*Okunacak metin*
ÇOCUKLAR ‘TÜKÜRME’ KONUSUNDA EĞİTİLSİN...

   Dün öğle saatinde birkaç öğrencinin yola tükürmesine şahit oldum yine... Hatta bir tanesini tam tükürmek üzereydi ki, kendimi tutamayarak azarladım... O anda azarlamaktan ziyade, ona nasihat vermem gerekiyordu ama gazetemizde o anda yalnız olduğum için ve telefon çalar da duymam düşüncesiyle dışarıda oyalanma ihtimalim yoktu... Ancak bu öğrenciyi azarlamamla birlikte, tükürüğünü sanırım geri çekti içine!
  Benim ise seslenişim, bu sefer olacak eğitimcilere...
   Milli Eğitim Bakanlığı, geleceğe yönelik hazırladığı stratejik planlarda(!) çevirdi eğitimi yapboz tahtasına... Öğretmen ve öğrencilerin her yıl, başka bir eğitim sistemi çıkıyor karşılarına... Bu eğitim sistemi sayesinde de çocuklar döndü şaşkına... Hal böyle iken hiç olmazsa çocuklara terbiye eğitimi verelim okullarda... Veriliyordur mutlaka ama görünen o ki, yeterli gelmiyor bizim çocuklara...

*Kaynak alıntı*

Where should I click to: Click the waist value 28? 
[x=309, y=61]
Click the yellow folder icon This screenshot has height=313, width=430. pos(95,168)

*Görev listesi*
A) Tükürme konulu yazıda "ÇOCUKLAR ‘TÜKÜRME’ KONUSUNDA" sözleriyle başlayıp "sefer olacak eğitimcilere..." sözleriyle biten bölümü, "öğrencinin" yerine "çocuğun" koyarak yeniden yazın.
B) Tükürme konulu yazıya göre yazar neden dışarıda oyalanamıyordu?
C) Tükürme konulu yazıyı son cümlesinden sonra devam ettirin.
Satırların metinle hiçbir ilgisi yoktur.

*Problemlerin cevapları*
A)
ÇOCUKLAR ‘TÜKÜRME’ KONUSUNDA EĞİTİLSİN...

   Dün öğle saatinde birkaç çocuğun yola tükürmesine şahit oldum yine... Hatta bir tanesini tam tükürmek üzereydi ki, kendimi tutamayarak azarladım... O anda azarlamaktan ziyade, ona nasihat vermem gerekiyordu ama gazetemizde o anda yalnız olduğum için ve telefon çalar da duymam düşüncesiyle dışarıda oyalanma ihtimalim yoktu... Ancak bu öğrenciyi azarlamamla birlikte, tükürüğünü sanırım geri çekti içine!
  Benim ise seslenişim, bu sefer olacak eğitimcilere...

B) Gazetede o anda yalnızdı ve telefon çalarsa duyamayacağını düşünüyordu.

C)
   Armutlar dibine düşer(!) ya, siz sıkıca tembihleyin onlara, babalarından gördüklerini yapmasınlar bir daha... Yollara tükürmenin yanlış bir davranış olduğunu anlatın ve bu tür davranışlara şahit olmayalım toplumumuzda... Bayan öğretmenler, özellikle bu konuda siz daha titizlik gösterin... Çünkü tükürme konusunda, en çok serzeniş geliyor bayanlardan bana... Tükürmenin yanlış olduğunu anlatmak için de, ‘kız tavlayamazsınız, kızlar sizi beğenmez!’ deyin erkek çocuklarına... Hani armudun dibine düşme meselesi var ya(!)... Babalarının oğullarını bu kötü alışkanlıktan vazgeçirmekte en etkili yol budur olsa olsa!
   Yollara tükürmeyen bir nesil yetişmesi dileğiyle, kalın sağlıcakla...

 

 

 

 

 

 

27 Eylül 2014 Cumartesi

ALKOLİK PİŞT PİŞT AMCA!..

   Yaşını sormadım ama 60’ın üzerindeydi... ‘Pişt pişt’ diye seslendi önce... Herhalde eli ayağı dolaştı beni görünce!.. Sonra, ‘Vaktiniz var mı?’ diye sordu, ardından da hayat hikayesini paylaşmak istediğini söyledi... Alkolikti ama aklı yerindeydi ve kurduğu cümlelerden de boş bir insan olmadığı belliydi... ‘Hep erkeklerin alkolü çok tükettiğini yazıyorsun ama onun altında yatan sebepleri araştırmıyorsun...’ diyerek, bana sitem etti...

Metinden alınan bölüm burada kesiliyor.